Update everything from the start of the items down to the line containing "Comments feed (931, 903)", changing "Solutions" to "Products" and leaving the rest unchanged.

>> BEGIN

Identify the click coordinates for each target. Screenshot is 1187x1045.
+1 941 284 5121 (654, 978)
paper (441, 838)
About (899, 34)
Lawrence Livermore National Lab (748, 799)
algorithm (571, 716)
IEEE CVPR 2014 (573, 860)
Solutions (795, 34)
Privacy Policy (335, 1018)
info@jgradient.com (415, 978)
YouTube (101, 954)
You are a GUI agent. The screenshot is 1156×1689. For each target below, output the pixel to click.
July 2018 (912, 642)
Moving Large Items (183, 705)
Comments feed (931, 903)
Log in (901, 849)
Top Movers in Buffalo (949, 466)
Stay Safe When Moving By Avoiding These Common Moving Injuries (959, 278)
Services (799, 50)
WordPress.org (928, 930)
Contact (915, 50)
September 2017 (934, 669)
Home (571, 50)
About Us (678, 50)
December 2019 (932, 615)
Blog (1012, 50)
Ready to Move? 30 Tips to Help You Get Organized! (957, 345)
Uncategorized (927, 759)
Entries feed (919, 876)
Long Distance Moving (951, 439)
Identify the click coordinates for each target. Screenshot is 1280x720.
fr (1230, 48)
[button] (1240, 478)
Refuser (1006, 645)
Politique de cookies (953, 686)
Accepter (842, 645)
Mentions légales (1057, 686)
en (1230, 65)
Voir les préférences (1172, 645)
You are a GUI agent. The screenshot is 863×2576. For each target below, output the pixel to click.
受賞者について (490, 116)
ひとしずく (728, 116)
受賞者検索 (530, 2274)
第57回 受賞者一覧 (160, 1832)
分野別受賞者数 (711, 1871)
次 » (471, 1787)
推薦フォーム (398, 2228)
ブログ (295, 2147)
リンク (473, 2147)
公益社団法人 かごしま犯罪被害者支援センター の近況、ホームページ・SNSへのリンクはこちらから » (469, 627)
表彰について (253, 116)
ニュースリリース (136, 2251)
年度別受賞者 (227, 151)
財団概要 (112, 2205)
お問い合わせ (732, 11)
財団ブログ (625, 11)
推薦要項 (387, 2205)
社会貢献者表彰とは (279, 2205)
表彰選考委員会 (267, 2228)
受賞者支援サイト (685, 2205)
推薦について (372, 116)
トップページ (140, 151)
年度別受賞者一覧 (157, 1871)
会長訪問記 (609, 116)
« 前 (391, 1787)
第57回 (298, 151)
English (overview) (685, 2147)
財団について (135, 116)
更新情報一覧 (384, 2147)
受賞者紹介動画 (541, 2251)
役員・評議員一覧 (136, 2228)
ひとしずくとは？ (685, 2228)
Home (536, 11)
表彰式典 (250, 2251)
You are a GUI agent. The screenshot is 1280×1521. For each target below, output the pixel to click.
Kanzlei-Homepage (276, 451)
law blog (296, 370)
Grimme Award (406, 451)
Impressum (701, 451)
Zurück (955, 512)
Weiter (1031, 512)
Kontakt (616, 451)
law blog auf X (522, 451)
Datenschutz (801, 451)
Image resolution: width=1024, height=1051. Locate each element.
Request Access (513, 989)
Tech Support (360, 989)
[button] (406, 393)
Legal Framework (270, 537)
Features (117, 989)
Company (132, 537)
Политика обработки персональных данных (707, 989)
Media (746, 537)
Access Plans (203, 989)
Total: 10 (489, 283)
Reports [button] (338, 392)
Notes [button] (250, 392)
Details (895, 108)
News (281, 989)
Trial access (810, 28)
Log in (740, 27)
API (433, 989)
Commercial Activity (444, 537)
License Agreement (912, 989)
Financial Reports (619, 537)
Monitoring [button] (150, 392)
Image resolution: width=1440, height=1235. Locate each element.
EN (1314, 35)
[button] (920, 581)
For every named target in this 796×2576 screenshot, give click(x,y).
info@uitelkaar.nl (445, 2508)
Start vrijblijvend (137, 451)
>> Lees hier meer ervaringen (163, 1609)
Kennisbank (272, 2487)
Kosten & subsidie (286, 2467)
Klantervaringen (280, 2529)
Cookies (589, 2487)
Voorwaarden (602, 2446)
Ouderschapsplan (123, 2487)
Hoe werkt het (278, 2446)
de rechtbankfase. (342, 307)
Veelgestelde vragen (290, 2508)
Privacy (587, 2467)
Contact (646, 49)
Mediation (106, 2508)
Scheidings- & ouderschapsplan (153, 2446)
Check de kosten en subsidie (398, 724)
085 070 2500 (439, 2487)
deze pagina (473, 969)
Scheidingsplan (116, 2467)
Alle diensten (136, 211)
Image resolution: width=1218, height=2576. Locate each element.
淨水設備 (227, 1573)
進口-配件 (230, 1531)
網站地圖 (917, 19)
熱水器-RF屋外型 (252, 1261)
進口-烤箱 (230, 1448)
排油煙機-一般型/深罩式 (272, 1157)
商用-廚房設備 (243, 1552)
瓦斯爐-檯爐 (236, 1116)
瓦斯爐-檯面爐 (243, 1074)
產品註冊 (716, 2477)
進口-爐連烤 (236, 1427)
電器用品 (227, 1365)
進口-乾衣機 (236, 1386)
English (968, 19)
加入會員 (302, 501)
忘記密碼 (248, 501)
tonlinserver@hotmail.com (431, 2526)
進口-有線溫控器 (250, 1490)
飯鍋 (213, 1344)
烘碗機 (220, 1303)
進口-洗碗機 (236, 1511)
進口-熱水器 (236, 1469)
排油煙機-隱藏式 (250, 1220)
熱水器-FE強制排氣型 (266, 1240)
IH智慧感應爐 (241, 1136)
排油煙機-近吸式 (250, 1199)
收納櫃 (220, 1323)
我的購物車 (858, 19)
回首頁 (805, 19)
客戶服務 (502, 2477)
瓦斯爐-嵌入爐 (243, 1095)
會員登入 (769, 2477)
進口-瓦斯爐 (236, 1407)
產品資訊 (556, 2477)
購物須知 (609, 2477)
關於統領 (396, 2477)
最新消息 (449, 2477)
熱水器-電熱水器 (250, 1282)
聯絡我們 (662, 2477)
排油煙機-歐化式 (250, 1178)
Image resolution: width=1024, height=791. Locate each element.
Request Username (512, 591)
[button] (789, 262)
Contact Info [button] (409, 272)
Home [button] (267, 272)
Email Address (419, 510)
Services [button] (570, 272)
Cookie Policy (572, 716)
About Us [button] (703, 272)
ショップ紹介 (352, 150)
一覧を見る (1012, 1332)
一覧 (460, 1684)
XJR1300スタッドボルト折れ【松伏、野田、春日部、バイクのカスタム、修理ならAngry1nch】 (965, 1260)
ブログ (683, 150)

>> END

:: TASK SOLUTION ::
Identify the click coordinates for each target. Screenshot is 1187x1045.
+1 941 284 5121 (654, 978)
paper (441, 838)
About (899, 34)
Lawrence Livermore National Lab (748, 799)
algorithm (571, 716)
IEEE CVPR 2014 (573, 860)
Products (795, 34)
Privacy Policy (335, 1018)
info@jgradient.com (415, 978)
YouTube (101, 954)
You are a GUI agent. The screenshot is 1156×1689. For each target below, output the pixel to click.
July 2018 (912, 642)
Moving Large Items (183, 705)
Comments feed (931, 903)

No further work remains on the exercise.